![]() |
Community Preservation: Chinatown, Philadelphia, Pennsylvania |
Mitigation Measures
The compromise design for Vine Street Expressway opened the way to extensive and innovative mitigation measures. Assisting greatly in this was the designation of Chinatown and several other Vine Street communities as Historic Districts under Section 106 of the Historic Preservation Act of 1966. These designations occurred with the agreement of PennDOT and FHWA in the early 1980s. It was widely held at the time that the Historic-District designations would encourage broad flexibility for mitigation design and funding.
|
The following are highlights of mitigation measures used on the Vine Street Expressway:
|
|
- The city agreed to pay $200,000 annually for landscape maintenance, with PennDOT picking up
anything in excess of this amount. Over the years, there has been very little evidence of
landscape deterioration along he Vine Street Expressway.
- Air conditioning and noise-retardant windows were installed in the schools and churches
along the route, including Holy Redeemer, to mitigate the effects of noise and dust. In
addition, expressway retaining walls, designed to curve inward toward the highway, resulted in
additional noise mitigation.
- In order to provide continuity of traffic circulation, retaining walls were constructed in narrow pits deep in the ground prior to removing existing, at-grade traffic ways on Vine Street.
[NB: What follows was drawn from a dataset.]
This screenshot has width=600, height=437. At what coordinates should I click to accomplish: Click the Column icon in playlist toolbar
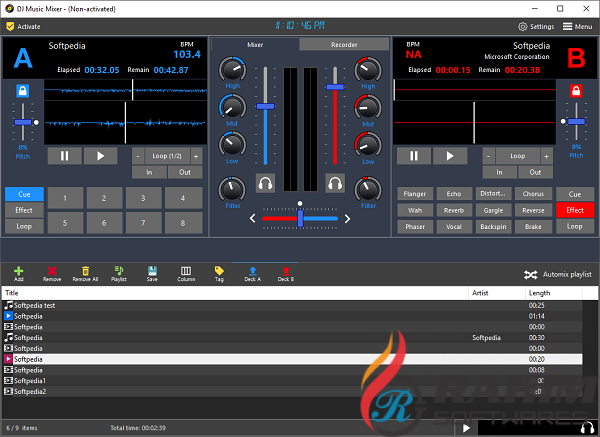pyautogui.click(x=186, y=273)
Since the early 1980s, the Philadelphia Chinatown Downtown Development Corporation has developed 172 units of new housing and is in the process of developing 51 more on the north side of Vine Street, adjacent to Holy Redeemer. This housing project holds the prospect of facilitating Chinatown's northward expansion into the neighborhood of the Church and School. A substantial amount of housing rehabilitation has also taken place. Community leaders estimate that the population of Chinatown is now in the thousands, and growing.